ИСХОДНЫЙ ТЕКСТ:
⁂
Точно так же мы не будем сопоставлять различие между новеллой и рассказом с такими категориями, как фантастическое, чудесное и т. д. — это другая проблема, и нет причин, чтобы эти проблемы пересекались. Связующие звенья новеллы таковы: Что произошло? (модальность или выражение), Тайна (форма), Поза Тела (содержание).Возьмем, к примеру, Фицджеральда. Вот — гениальный рассказчик и новеллист. Но он новеллист тогда, когда спрашивает себя: Как случилось, что мы оказались здесь? Он один сумел довести этот вопрос до такой степени интенсивности. И дело не в том, будто речь идет о памяти, рефлексии, старости или усталости, тогда как рассказ имел бы дело с детством, действием или порывом. Верно и то, что Фицджеральд задается вопросом новеллиста лишь тогда, когда сам лично измучен, устал, болен или того хуже. Но, опять же, необходимой связи здесь нет — это могло бы быть связано и с бодростью, и с любовью. Такое все еще присутствует, даже в отчаянных условиях. Скорее, лучше было бы продумать все это как дело восприятия — мы входим в комнату и чувствуем что-то, как уже здесь присутствующее, что только-только произошло, даже если этого еще не случилось. Итак, мы знаем, что то, что пребывает в процессе осуществления, происходит в последний раз, оно закончилось. Мы слышим фразу «я люблю тебя», о которой знаем, что сказана она в последний раз. Перцептивные семиотики. Боже, что же могло произойти, тогда как все есть и остается невоспринимаемым, и чтобы все было и оставалось невоспринимаемым навсегда?
⁂
Записи набора данных:

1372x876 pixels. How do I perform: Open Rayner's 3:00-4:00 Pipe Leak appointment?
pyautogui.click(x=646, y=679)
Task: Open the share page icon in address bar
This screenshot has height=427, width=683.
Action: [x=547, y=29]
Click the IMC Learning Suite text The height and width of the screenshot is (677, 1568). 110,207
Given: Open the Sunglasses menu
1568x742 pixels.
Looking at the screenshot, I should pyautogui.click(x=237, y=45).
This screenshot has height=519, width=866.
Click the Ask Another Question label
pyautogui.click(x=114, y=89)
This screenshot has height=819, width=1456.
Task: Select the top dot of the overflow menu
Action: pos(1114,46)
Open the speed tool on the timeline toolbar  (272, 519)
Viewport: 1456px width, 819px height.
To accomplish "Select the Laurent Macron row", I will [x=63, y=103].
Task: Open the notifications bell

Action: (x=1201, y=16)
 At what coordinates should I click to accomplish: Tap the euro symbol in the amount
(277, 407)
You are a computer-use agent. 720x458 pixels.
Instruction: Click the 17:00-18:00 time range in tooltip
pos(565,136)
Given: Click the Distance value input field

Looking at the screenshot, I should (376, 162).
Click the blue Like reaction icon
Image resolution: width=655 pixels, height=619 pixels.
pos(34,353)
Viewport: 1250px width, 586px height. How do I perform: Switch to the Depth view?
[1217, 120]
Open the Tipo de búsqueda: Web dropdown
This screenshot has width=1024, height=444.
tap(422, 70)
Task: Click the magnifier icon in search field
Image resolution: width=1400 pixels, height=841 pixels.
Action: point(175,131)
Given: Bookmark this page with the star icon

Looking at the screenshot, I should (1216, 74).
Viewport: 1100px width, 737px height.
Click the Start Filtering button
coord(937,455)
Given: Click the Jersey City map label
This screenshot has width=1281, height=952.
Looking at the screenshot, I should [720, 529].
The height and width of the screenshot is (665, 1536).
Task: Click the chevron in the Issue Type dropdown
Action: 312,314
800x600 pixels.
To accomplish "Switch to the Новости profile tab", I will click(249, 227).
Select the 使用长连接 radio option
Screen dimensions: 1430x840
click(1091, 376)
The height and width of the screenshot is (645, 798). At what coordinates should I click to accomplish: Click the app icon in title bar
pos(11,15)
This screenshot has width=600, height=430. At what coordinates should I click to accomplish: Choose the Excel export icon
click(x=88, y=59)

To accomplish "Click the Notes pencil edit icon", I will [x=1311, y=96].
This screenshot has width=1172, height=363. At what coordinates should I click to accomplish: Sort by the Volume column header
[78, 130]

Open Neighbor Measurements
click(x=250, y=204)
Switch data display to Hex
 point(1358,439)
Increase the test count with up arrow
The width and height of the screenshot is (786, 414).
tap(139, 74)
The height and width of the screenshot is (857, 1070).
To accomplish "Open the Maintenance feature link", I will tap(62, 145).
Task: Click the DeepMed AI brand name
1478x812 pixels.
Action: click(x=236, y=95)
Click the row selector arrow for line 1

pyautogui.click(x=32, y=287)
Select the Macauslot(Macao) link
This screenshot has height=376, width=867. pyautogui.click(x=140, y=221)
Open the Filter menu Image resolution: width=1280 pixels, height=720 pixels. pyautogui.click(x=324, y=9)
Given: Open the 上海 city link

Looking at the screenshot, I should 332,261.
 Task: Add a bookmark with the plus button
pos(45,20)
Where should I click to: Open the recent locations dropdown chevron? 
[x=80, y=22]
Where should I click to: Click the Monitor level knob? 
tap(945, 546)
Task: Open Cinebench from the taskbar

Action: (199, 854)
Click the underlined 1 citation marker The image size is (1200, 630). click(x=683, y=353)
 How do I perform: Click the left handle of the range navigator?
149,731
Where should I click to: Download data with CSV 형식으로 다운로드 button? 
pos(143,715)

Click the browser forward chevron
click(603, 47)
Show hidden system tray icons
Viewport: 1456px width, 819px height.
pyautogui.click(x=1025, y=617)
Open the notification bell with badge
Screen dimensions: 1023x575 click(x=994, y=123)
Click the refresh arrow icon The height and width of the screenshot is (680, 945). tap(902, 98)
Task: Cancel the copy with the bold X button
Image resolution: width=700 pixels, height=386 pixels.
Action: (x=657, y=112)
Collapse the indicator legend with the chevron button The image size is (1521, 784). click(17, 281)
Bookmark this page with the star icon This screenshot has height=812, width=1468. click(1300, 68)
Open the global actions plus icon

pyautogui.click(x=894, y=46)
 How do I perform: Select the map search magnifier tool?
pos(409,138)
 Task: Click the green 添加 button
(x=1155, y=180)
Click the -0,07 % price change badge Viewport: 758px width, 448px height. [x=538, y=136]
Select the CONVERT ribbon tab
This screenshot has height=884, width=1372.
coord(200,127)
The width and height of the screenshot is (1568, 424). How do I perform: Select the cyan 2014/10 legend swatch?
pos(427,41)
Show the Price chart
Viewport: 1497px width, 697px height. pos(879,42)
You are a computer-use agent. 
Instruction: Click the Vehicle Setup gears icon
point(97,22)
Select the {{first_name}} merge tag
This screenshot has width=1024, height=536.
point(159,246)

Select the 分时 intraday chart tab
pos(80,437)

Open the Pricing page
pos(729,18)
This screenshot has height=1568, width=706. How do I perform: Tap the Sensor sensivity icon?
⁂
УСЛОВИЕ ЗАДАНИЯ:
Перепечатайте целиком приведенный выше текст о новелле и рассказе, не меняя в нем ни слова и ни одного знака.

ОТВЕТ К ЗАДАНИЮ:
Точно так же мы не будем сопоставлять различие между новеллой и рассказом с такими категориями, как фантастическое, чудесное и т. д. — это другая проблема, и нет причин, чтобы эти проблемы пересекались. Связующие звенья новеллы таковы: Что произошло? (модальность или выражение), Тайна (форма), Поза Тела (содержание).Возьмем, к примеру, Фицджеральда. Вот — гениальный рассказчик и новеллист. Но он новеллист тогда, когда спрашивает себя: Как случилось, что мы оказались здесь? Он один сумел довести этот вопрос до такой степени интенсивности. И дело не в том, будто речь идет о памяти, рефлексии, старости или усталости, тогда как рассказ имел бы дело с детством, действием или порывом. Верно и то, что Фицджеральд задается вопросом новеллиста лишь тогда, когда сам лично измучен, устал, болен или того хуже. Но, опять же, необходимой связи здесь нет — это могло бы быть связано и с бодростью, и с любовью. Такое все еще присутствует, даже в отчаянных условиях. Скорее, лучше было бы продумать все это как дело восприятия — мы входим в комнату и чувствуем что-то, как уже здесь присутствующее, что только-только произошло, даже если этого еще не случилось. Итак, мы знаем, что то, что пребывает в процессе осуществления, происходит в последний раз, оно закончилось. Мы слышим фразу «я люблю тебя», о которой знаем, что сказана она в последний раз. Перцептивные семиотики. Боже, что же могло произойти, тогда как все есть и остается невоспринимаемым, и чтобы все было и оставалось невоспринимаемым навсегда?